Eine Radiosendung über Rosen entwickelte sich kürzlich in eine Fundgrube an erprobten, aber ungewöhnlichen Hausmitteln. Denn das große Problem der Hilfesuchenden waren die Rehböcke, die genau dann in den Garten kommen, wenn die Rosenknospen zum Aufspringen waren und als offenbare Delikatesse verspeist werden.
Schaffett als ungewöhnlicher Tipp…
Ein weithin bekanntes und von vielen als gute Abwehrmaßnahme empfohlenes Hausmittel ist ungewaschene Schafwolle. Sie wird in die Rosenbüsche gehängt. Das wehrt die Rehe ab.

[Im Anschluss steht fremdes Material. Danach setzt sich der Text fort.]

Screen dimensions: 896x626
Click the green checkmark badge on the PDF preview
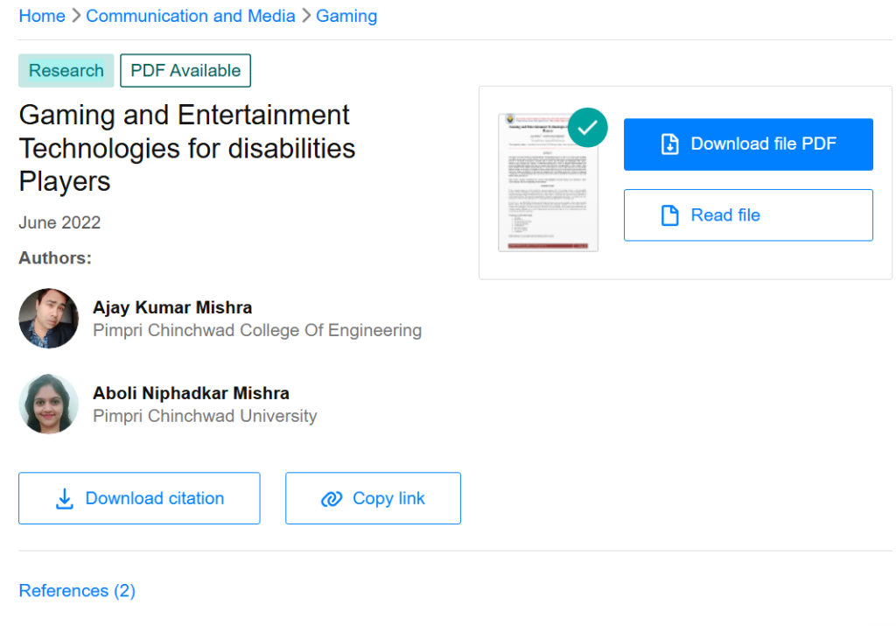[587, 127]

Schon ungewöhnlicher der Tipp, Schaffett zu erwärmen und „wie Weihwasser“ über die Rosen zu verteilen. Auch das hat sich bei diesem Gärtner, der mitten am Land lebt und immer große Probleme mit dem Wildverbiss hatte, bewährt.
Rosenduft und Nivea
Bis schließlich ein Förster aufhorchen ließ: Er kam zufällig auf die Idee eine Hautcreme (die in der blauen Dose) in seinem Wald auf die Triebspitzen der Douglasien zu streichen und siehe da: das Wild ließ diese Bäume unbehelligt. Also versuchte er es auch im Garten. Jede Rosenknospe bekam eine ganz kleine Portion Hautcreme und es funktionierte. Erstmals gab es eine prächtige Rosenblüte. Und der Duft der Rosen vermischte sich mit dem Duft von Nivea… Die Marketingabteilung des Kosmetikkonzerns hat eine neue Strategie.